Ontology Development and Documentation
- In general, documentation of ontologies and widely accepted modelling practices on Wikidata needs improvement. Existing data entries need to be inspected and corrected where necessary. Modelling rules need to be documented and constraints should be defined accordingly in order to draw users’ attention to problematic entries. Providing modelling examples in form of graphics would be helpful. Documentation of data modelling practice also facilitates correct querying of the data.

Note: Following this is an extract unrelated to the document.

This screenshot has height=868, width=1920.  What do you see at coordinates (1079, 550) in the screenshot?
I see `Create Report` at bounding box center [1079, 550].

At present, special cases may be missed in the queries, due to poor documentation.
- In order to facilitate participation by users from various countries, multilingual descriptions and definitions of key classes and properties should be provided.
- The ontology should be extended to also be able to describe collections and archival structures and eventually to provide pointers to archival material related to specific performing arts productions.
- Some data modelling details related to the rendering of FRBR group 1 classes and the use of properties related to them should be reviewed (see our respective comments on the data modelling issues).
- Eventually, the respective documentation of WikiProject Theatre and WikiProject Performing Arts should be merged.
- In the course of the pilot ingest we have not been able to link all the productions to the (literary) work they are based on, mainly because the corresponding entries were missing on Wikidata, and because the source data file did not contain sufficient information to create new items. In order to properly render the works and their various translations and/or adaptations we would need to be able to draw on reliable data sources which properly distinguish between original works and their expressions/manifestations. Similarly, when it comes to linking the performers to their character roles, it would be preferable to first ingest the character roles related to a work on the basis of the literary source and not on the basis of production databases, which contain the character roles present in the given production, which may correspond or not to the character roles present in the literary source. Note that the names of character roles (and even their proper names) may differ between translations or adaptations of a play.
- Further bulk data ingests of production databases should be encouraged. As the item statistics show, at the time of writing, most of the Wikidata entries for performing arts productions and their cast members as well as all the entries for theatre seasons and individual stages have been the result of our pilot ingest.
- Performing arts related data could also be imported from Wikipedia. There are various instances of lists of theatrical works, lists of performing arts productions, etc. By importing these lists into Wikidata this information would become available for use across all language versions of Wikipedia.
- If we want to encourage data entry by volunteers on a production by production basis, e.g. on the basis of individual theatre programmes, we would need to be able to offer customizable forms for data entry that can be adapted to the typical data structures present in such programmes. Manual data entry on Wikidata is presently rather tedious.
- In the longer term, performing arts related data from Wikidata should be used within Wikipedia (in templates or in lists). There are presently many instances of such templates and lists on Wikipedia, but data is usually not ingested into and pulled from Wikidata. By systematically maintaining such data on Wikidata, it would become easier to re-use it across many different language versions of Wikipedia.
- We should also develop and document further use cases of the resulting performing arts database (e.g. in the field of research, education, training, but also from the perspective of performing arts professionals themselves and from the perspective of theatre archives).